◆ **WHAT YOU HAVE TO DO**
What you return must match the records exactly, line for line.

◆ **INFORMATION PROVIDED**
# # # #
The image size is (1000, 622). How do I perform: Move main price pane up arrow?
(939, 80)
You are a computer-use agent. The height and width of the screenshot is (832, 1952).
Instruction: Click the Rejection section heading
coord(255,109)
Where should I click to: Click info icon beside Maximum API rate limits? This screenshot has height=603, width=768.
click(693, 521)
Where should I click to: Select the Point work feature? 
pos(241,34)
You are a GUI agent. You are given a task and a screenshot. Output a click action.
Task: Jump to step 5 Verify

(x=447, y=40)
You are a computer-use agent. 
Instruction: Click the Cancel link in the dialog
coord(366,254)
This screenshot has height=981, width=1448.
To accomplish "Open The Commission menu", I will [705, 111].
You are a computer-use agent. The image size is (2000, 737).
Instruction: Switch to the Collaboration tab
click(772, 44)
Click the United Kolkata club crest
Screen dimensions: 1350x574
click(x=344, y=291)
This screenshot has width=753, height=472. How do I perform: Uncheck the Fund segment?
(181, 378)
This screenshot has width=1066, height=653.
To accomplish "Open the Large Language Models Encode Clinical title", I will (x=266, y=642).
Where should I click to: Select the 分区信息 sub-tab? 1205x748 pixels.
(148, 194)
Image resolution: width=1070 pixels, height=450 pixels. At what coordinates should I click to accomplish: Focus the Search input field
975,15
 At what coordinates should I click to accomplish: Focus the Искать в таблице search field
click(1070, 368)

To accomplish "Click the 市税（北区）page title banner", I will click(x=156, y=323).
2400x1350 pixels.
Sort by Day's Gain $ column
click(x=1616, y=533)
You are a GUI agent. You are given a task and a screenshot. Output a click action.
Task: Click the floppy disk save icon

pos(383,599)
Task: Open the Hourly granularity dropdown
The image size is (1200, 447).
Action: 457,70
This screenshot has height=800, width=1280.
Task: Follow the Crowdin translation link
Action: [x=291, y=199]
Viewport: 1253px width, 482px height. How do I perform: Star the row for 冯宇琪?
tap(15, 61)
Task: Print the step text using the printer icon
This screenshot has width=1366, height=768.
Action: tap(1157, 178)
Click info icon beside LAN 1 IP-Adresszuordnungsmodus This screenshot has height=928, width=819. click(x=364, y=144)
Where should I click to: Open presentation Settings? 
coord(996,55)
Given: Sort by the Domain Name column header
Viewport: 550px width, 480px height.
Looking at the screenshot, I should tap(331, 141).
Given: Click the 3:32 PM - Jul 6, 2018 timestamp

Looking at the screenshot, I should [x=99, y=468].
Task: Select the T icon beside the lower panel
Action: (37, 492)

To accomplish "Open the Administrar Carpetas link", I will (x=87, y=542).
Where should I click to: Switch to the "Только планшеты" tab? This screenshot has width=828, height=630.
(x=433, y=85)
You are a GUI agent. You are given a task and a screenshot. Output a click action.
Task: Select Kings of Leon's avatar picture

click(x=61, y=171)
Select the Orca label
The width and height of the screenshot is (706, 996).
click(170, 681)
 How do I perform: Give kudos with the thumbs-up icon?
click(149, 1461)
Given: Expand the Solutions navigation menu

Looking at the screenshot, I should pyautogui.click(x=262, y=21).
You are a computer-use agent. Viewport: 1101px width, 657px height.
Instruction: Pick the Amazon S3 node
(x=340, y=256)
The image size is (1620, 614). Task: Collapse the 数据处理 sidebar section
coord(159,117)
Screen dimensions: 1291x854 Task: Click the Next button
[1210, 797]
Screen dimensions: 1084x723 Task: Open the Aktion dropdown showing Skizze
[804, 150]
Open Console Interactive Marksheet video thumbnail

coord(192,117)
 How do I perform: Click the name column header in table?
# # # #
◆ **EXPECTED ANSWER**
The image size is (1000, 622). How do I perform: Move main price pane up arrow?
(939, 80)
You are a computer-use agent. The height and width of the screenshot is (832, 1952).
Instruction: Click the Rejection section heading
coord(255,109)
Where should I click to: Click info icon beside Maximum API rate limits? This screenshot has height=603, width=768.
click(693, 521)
Where should I click to: Select the Point work feature? 
pos(241,34)
You are a GUI agent. You are given a task and a screenshot. Output a click action.
Task: Jump to step 5 Verify

(x=447, y=40)
You are a computer-use agent. 
Instruction: Click the Cancel link in the dialog
coord(366,254)
This screenshot has height=981, width=1448.
To accomplish "Open The Commission menu", I will [705, 111].
You are a computer-use agent. The image size is (2000, 737).
Instruction: Switch to the Collaboration tab
click(772, 44)
Click the United Kolkata club crest
Screen dimensions: 1350x574
click(x=344, y=291)
This screenshot has width=753, height=472. How do I perform: Uncheck the Fund segment?
(181, 378)
This screenshot has width=1066, height=653.
To accomplish "Open the Large Language Models Encode Clinical title", I will (x=266, y=642).
Where should I click to: Select the 分区信息 sub-tab? 1205x748 pixels.
(148, 194)
Image resolution: width=1070 pixels, height=450 pixels. At what coordinates should I click to accomplish: Focus the Search input field
975,15
 At what coordinates should I click to accomplish: Focus the Искать в таблице search field
click(1070, 368)

To accomplish "Click the 市税（北区）page title banner", I will click(x=156, y=323).
2400x1350 pixels.
Sort by Day's Gain $ column
click(x=1616, y=533)
You are a GUI agent. You are given a task and a screenshot. Output a click action.
Task: Click the floppy disk save icon

pos(383,599)
Task: Open the Hourly granularity dropdown
The image size is (1200, 447).
Action: 457,70
This screenshot has height=800, width=1280.
Task: Follow the Crowdin translation link
Action: [x=291, y=199]
Viewport: 1253px width, 482px height. How do I perform: Star the row for 冯宇琪?
tap(15, 61)
Task: Print the step text using the printer icon
This screenshot has width=1366, height=768.
Action: tap(1157, 178)
Click info icon beside LAN 1 IP-Adresszuordnungsmodus This screenshot has height=928, width=819. click(x=364, y=144)
Where should I click to: Open presentation Settings? 
coord(996,55)
Given: Sort by the Domain Name column header
Viewport: 550px width, 480px height.
Looking at the screenshot, I should tap(331, 141).
Given: Click the 3:32 PM - Jul 6, 2018 timestamp

Looking at the screenshot, I should [x=99, y=468].
Task: Select the T icon beside the lower panel
Action: (37, 492)

To accomplish "Open the Administrar Carpetas link", I will (x=87, y=542).
Where should I click to: Switch to the "Только планшеты" tab? This screenshot has width=828, height=630.
(x=433, y=85)
You are a GUI agent. You are given a task and a screenshot. Output a click action.
Task: Select Kings of Leon's avatar picture

click(x=61, y=171)
Select the Orca label
The width and height of the screenshot is (706, 996).
click(170, 681)
 How do I perform: Give kudos with the thumbs-up icon?
click(149, 1461)
Given: Expand the Solutions navigation menu

Looking at the screenshot, I should pyautogui.click(x=262, y=21).
You are a computer-use agent. Viewport: 1101px width, 657px height.
Instruction: Pick the Amazon S3 node
(x=340, y=256)
The image size is (1620, 614). Task: Collapse the 数据处理 sidebar section
coord(159,117)
Screen dimensions: 1291x854 Task: Click the Next button
[1210, 797]
Screen dimensions: 1084x723 Task: Open the Aktion dropdown showing Skizze
[804, 150]
Open Console Interactive Marksheet video thumbnail

coord(192,117)
 How do I perform: Click the name column header in table?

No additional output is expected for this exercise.